<<<<
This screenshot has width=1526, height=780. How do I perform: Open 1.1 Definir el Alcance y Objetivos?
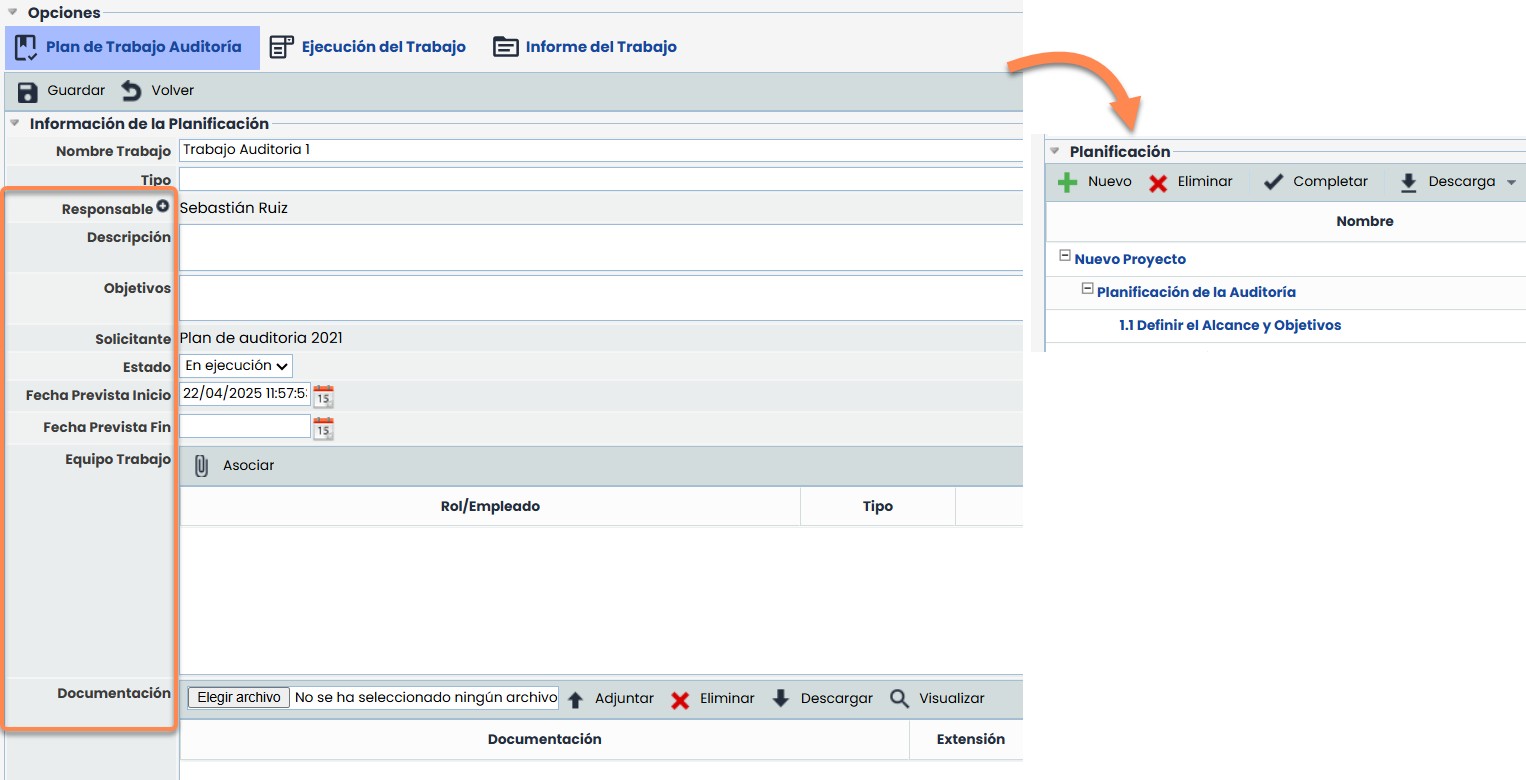[1229, 325]
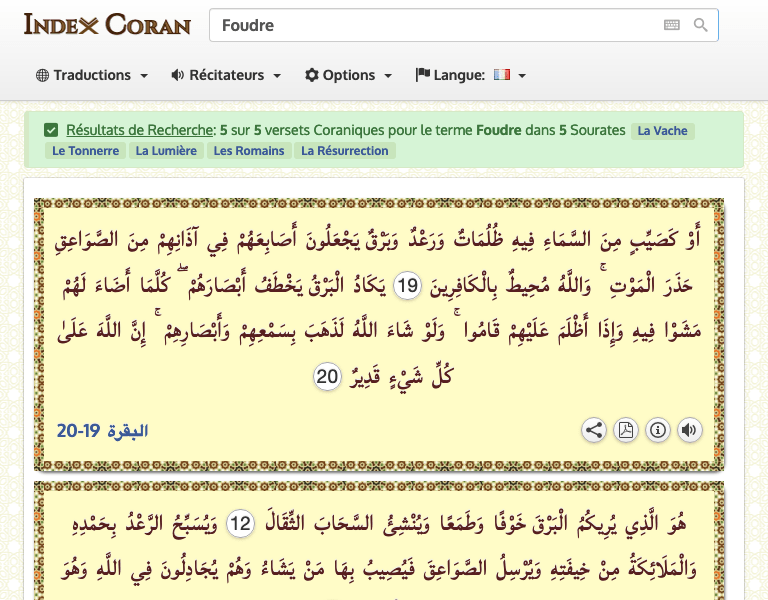Click the Index Coran logo
Viewport: 768px width, 600px height.
[107, 24]
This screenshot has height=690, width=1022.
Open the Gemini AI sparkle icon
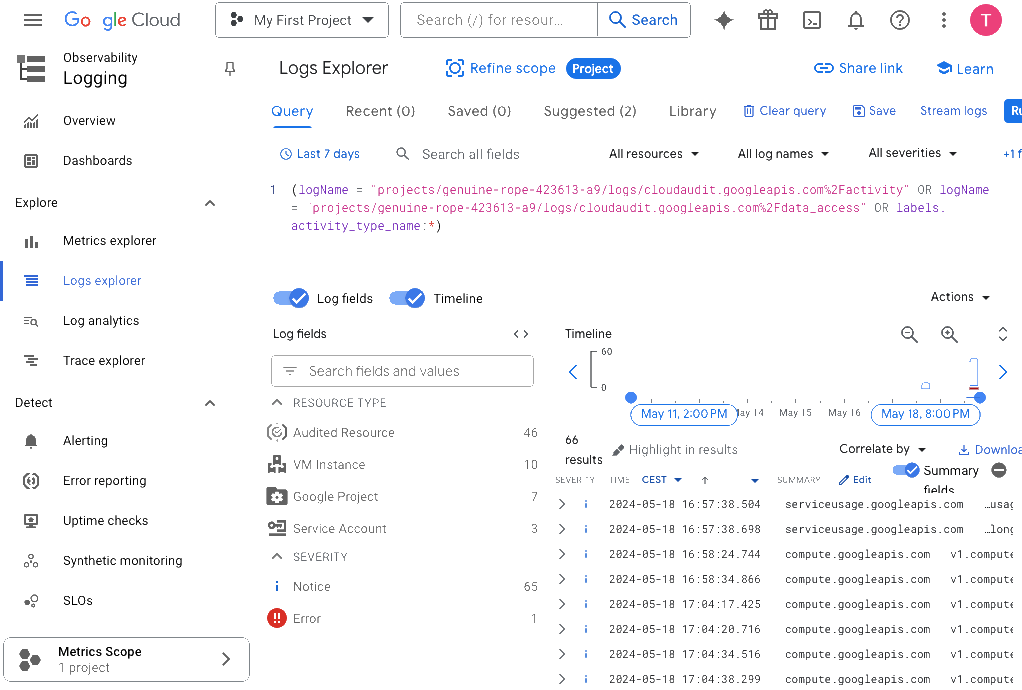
>>>>
_Goal of the exercise_. Lines from the one containing "This screenshot has height=690, width=1022." through the end of the entries above, both included, are to be written out exactly; no pictures and no other lines.

_Exercise response_.
This screenshot has height=690, width=1022.
Open the Gemini AI sparkle icon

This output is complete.